Now you may be wondering, “what about my steak?” I honestly cannot encourage you to do this level of analysis to see if your steak’s RNA is high quality.  Then again, you just want to eat the steak – not do thousands of dollars of important experiments with it.  So let’s just consider the steak a useful scientific analogy and go start your grill – I’ve heard there are some steaks in your freezer.

Thanks to Kelli and Alia for asking me what experiments I’ve been doing and inspiring this blog post. 

How does a gene make a protein? Introducing RNA!

Genes are pieces of DNA that code for a protein.  That sounds great…but how does it do this? DNA is made out of nucleotides (A, T, C, and G) and proteins are made out of amino acids.  To “crack the code” and transform the DNA code into the protein code, you need an intermediary.  That’s a molecule called RNA!  messenger RNA  (or mRNA, for short) to be precise, because it is the message that communicates the information from the DNA to the protein.

Let’s revisit our car blueprint analogy to discuss the role of mRNA.  If DNA is the blueprint for the steering wheel, and the protein is the steering wheel, mRNA is the person in the middle who reads the blueprint and builds the steering wheel.


So let’s see how this actually works.  The first step is to understand what RNA is actually made out of. DNA stands for DeoxyriboNucleic Acid and RNA stands for RiboNucleic Acid, and if they sound like they are related, you are correct. Here are the three main differences

  1. DNA is double-stranded and RNA is single stranded (see the photo here)
  2. DNA is made from A, T, C, and G and RNA uses A, (standing for uracil), C, and G
  3. In DNA, A always matches with T, whereas with RNA, A always matched with U

Because they are made up of similar components, the cell can copy the code from the DNA into the single-stranded mRNA molecule.  Also because these two molecules are related, this process is call transcription – like what you would do when copying the words in a book from one place (DNA) to another (mRNA).

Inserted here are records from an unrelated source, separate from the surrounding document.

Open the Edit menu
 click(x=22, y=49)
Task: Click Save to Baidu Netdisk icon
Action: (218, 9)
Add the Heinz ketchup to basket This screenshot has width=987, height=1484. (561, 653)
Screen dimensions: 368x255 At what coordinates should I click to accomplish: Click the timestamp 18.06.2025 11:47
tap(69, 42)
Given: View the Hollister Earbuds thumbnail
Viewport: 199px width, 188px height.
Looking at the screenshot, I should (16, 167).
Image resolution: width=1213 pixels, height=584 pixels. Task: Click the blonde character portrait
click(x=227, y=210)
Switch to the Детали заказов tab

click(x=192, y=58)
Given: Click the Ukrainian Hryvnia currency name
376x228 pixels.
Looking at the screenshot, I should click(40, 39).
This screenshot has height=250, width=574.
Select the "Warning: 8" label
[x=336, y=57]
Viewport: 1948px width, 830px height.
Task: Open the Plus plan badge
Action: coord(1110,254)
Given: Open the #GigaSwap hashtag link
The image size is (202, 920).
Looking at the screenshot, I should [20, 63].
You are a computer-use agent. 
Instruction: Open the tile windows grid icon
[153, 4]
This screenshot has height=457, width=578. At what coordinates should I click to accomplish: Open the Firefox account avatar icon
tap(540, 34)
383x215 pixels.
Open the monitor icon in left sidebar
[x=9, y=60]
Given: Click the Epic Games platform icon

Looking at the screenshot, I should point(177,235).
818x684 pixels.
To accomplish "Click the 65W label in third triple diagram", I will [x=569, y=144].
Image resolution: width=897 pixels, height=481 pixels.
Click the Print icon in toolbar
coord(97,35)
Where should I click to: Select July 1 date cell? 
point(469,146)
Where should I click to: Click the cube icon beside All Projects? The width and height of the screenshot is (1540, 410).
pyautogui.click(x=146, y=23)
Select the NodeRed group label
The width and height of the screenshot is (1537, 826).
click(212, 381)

The mRNA is then what codes for the protein.  It does this just like you would expect any code to – using a key.  In this case, each set of 3 nucleotides codes for an amino acid.  The cells have machinery (called a ribosome) that “reads” the mRNA strand.  The combination of “ATG” always tells the ribosome to START making a protein.  It then reads the three digit code, adding the appropriate amino acids along the way, until it reads one of the three codons that tells the ribosome to STOP making protein.  At this point, the protein can fold up to make the 3D structure so it will function.  Because this process takes nucleotides and codes them into amino acids (a totally different molecule), this process is called translation.  Just like translating a book from English into French, this process translates mRNA into a protein.



Wow what a lot to take in! This process from DNA (the gene) to mRNA to protein is called the “central dogma” of molecular biology.  This process was originally described in 1956 by Francis Crick (the same guy who along with Watson discovered the structure of DNA).  Why is it called this? Probably because when it was described, they realized that this was a fundamental process for all life.  It’s also important for us to know for so many reasons.  If you know that DNA codes for RNA which codes for protein, any changes in this process can result in a protein that isn’t quite right.  What if you have change the code of the DNA?  This will change the protein!  What if you change the amount of the mRNA? You will change the amount of protein!  And what can this do?  Cause problems in your cell that cause disease!